Modernizing the transmission grid to achieve a smart grid as well as distribution systems would also benefit PHEVs by improving reliability, accommodating daytime charging, helping reduce carbon emissions, and controlling costs (NAS-NAE-NRC, 2009). DOE recently released a solicitation offering $3.9 billion in grants to “modernize the electric grid, allowing for greater integration of renewable energy sources while increasing the reliability, efficiency and security of the nation’s transmission and distribution system” (DOE, 2009a).
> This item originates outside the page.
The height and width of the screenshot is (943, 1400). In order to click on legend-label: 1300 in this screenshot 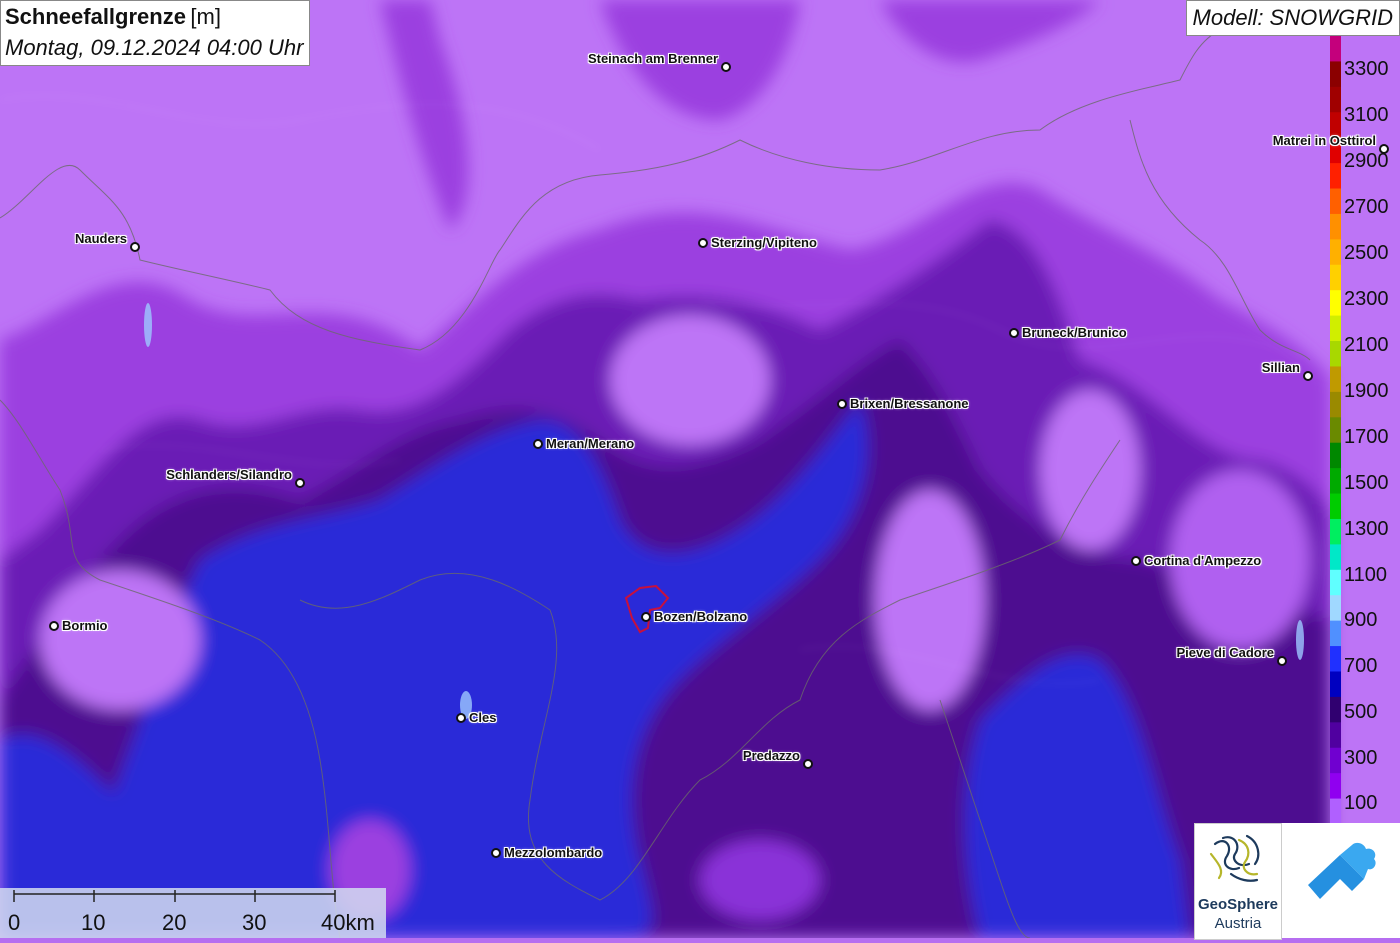, I will do `click(1366, 529)`.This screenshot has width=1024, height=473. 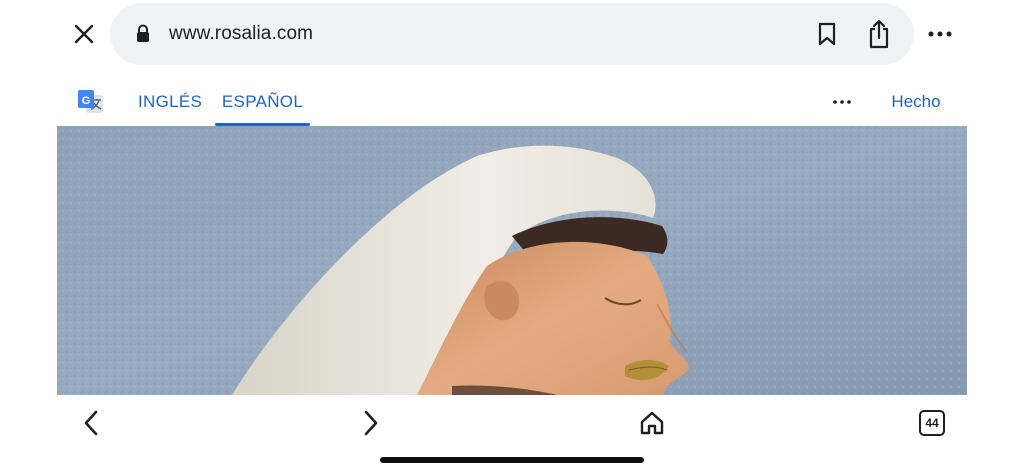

In its scenario analysis, the committee examined two cases that bracket the national average residential rate of 10.4 cents per kWh (EIA, 2009a) and that represent likely PHEV charging rates: 8 cents per kWh and 15 cents per kWh. The former would apply in areas with residential TOU rate structures; the latter would be in areas where rates are high or if they rise, perhaps because electric power generation is decarbonized.

CO2 will be emitted from power plants that generate the electricity that replaces gasoline that PHEVs do not require relative to conventional vehicles. As shown in Figure 3.1, the primary sources of electric power in 2007 were coal, natural gas, and nuclear energy. From 1997 through 2007, these three sources provided between 84.6 and 89.5 percent of total net generation. Nuclear power generation releases no CO2, but coal and (to a lesser extent) natural gas do.3

CO2 emissions by U.S. electric generators and combined heat and power facilities in 2007 were 2,517 million metric tons (EIA, 2009b), or an average of about 1.3 pounds of CO2 per kWh. One kWh will take a small electrically driven car about 5 miles. Over the same distance, an equivalent gasoline-powered car that gets 30 miles per gallon (mpg) would emit 3 pounds of CO2, more than twice as much. An HEV at 50 mpg would release about 2 pounds.

FIGURE 3.1 Net generation of U.S. electric power industry, 2007. SOURCE: EIA, 2009b.

FIGURE 3.1 Net generation of U.S. electric power industry, 2007. SOURCE: EIA, 2009b.

THE SYSTEM OUT TO 2030 AND BEYOND

Energy Information Administration Projection (Business as Usual)

From 2000 to 2007, average electricity demand increased by 1.1 percent per year. The 2009 EIA Reference Case projects electricity demand increasing by 26 percent from 2007 to 2030—about 1.0 percent per year on average. The largest increase is in the commercial sector (38 percent), where service industries continue to lead demand growth, followed by the residential sector (20 percent) and the industrial sector (7 percent) (EIA, 2009a). EIA also provides low and high growth cases for 2030. Figure 3.2 compares the generation mix for the three cases in 2030 with the 2007 case.

EIA’s Reference Case projects that the average retail price for electricity in 2030 will be very close that of 2008, 10.4 cents per kwh, with the high growth case at 10.8 cents and the low growth at 9.7 cents per kwh. These modest price differences are unlikely to have a material influence on PHEV economics and acceptance.

It should be noted that EIA forecasts are required to assume the continuation of existing policy, so no substantial efforts to reduce CO2 emissions from electric generation were included. The committee used the EIA projections for its business-as-usual scenario.

An Alternative View: EPRI/NRDC (Policy Driven)

For PHEVs to deliver their full potential to reduce CO2 emissions, the electricity used for charging them must be generated from technologies such as nuclear, renewable energy (e.g., solar, wind), and fossil fuels with carbon capture and sequestration. Because government policies will be required to drive these changes, the rate at which the country

3

Some CO2 is released from the nuclear fuel cycle, but the amount per kWh generated is small relative to fossil-fired power plants.